Staff E was interviewed on 06/30/17 at 11:45 AM. Staff E recalled being in charge of the Hemodialysis Unit on 06/03/17. Staff E reported always checking to see if any dialysis treatments took place during the night. Staff E stated, "I'm not saying there is anything wrong with the agency nurses but I like to check after they have given treatments just to make sure everything was okay." Staff E further described noting the patient dialyzed overnight being HIV positive. Staff E reported looking at the maintenance log for the machine the HIV patient was dialyzed on and noticing the machine had not been bleached. Staff E stated: "I saw the machine hadn't been bleached and a new patient was currently dialyzing on the same machine. It was too late to do anything." Staff E reported calling the agency nurse at home. When probed about the patient's HIV status the agency nurse admitted forgetting to check the patient's HIV status.

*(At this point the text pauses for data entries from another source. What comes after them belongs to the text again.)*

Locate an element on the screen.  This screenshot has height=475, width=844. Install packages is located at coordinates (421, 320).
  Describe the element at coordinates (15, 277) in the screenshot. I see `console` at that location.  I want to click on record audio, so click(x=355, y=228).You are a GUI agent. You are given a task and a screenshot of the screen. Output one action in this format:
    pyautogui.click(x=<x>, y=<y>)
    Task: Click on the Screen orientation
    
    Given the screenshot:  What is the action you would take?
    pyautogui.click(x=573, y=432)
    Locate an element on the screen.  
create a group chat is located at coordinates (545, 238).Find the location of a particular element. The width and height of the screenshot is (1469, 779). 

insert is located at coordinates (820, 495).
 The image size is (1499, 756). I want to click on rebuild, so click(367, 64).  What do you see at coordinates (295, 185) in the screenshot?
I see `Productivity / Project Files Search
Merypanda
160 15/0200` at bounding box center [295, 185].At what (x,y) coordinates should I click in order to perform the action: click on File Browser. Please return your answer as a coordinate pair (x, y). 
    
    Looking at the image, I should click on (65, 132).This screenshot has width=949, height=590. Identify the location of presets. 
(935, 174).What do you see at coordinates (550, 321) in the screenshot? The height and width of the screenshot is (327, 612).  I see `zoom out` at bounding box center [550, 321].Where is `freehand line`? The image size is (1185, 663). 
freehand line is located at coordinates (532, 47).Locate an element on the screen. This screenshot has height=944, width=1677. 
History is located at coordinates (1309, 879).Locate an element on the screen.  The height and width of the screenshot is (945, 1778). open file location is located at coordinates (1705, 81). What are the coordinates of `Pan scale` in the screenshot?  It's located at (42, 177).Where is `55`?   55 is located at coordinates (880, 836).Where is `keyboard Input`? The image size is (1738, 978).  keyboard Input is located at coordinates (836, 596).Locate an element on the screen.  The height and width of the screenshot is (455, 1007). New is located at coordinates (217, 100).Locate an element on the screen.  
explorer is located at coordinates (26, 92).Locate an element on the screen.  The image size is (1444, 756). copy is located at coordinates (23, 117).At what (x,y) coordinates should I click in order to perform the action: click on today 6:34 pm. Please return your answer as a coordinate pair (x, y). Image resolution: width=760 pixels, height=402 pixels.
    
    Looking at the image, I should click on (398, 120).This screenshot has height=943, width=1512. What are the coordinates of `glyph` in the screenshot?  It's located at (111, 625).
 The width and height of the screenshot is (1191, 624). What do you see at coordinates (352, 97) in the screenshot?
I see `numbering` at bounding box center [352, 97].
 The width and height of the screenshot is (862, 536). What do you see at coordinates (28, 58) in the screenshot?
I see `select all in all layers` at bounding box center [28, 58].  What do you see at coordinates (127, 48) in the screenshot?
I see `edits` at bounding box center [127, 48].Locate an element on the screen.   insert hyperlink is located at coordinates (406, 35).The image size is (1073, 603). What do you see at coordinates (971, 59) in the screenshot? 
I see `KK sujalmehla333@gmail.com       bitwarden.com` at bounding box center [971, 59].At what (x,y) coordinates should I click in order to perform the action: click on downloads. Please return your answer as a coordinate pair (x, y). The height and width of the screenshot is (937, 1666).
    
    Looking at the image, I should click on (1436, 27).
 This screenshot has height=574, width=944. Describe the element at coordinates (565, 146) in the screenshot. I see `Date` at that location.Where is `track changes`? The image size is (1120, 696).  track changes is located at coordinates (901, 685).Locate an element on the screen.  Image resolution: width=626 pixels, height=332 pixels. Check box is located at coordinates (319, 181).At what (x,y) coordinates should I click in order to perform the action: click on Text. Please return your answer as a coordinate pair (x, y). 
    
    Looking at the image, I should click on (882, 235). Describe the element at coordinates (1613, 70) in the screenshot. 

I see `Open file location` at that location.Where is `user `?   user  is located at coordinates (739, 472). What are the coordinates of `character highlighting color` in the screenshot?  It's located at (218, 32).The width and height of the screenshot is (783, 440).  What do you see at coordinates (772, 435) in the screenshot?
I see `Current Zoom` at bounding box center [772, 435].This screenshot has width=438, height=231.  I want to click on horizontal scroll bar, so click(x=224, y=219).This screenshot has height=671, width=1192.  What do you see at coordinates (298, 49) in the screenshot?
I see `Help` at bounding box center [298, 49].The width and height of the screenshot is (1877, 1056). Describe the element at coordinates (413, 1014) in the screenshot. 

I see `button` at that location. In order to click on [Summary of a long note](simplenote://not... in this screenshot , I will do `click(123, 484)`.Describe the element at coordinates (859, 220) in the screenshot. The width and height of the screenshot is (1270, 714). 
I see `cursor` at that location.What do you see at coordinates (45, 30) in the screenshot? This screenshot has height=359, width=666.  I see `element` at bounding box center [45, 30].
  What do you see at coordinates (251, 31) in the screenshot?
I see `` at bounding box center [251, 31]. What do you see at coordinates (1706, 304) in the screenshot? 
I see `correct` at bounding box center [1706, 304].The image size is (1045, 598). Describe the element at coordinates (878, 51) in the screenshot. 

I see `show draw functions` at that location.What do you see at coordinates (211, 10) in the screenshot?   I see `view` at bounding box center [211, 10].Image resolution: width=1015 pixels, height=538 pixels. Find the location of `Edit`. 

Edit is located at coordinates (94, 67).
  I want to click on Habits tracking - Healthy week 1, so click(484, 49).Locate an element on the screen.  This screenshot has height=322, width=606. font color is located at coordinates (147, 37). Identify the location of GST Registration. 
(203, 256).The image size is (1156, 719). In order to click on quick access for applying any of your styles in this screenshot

7. Patient #6 presented to the Emergency Department on 06/02/17 at 2:48 PM after being transferred from a local children's hospital with altered mental status. A nursing note at 4:23 PM stated a staff member from the children's hospital called to inform Emergency Department staff of a critical lab value ammonia of 401. The patient was intubated and admitted to the Medical Intensive Care Unit at 10:57 PM. A physician's History and Physical noted the patient was positive for HIV since 06/09. It was further noted the patient was diagnosed with acute renal failure. The patient was dialyzed on machine #229 for three hours as ordered by a renal physician.

8. Patient #7, a transplant patient, received a dialysis treatment on machine #229 at 07:30 AM. The medical record revealed the patient was informed of the possible exposure to HIV and the patient was ordered to receive 28 days of treatment.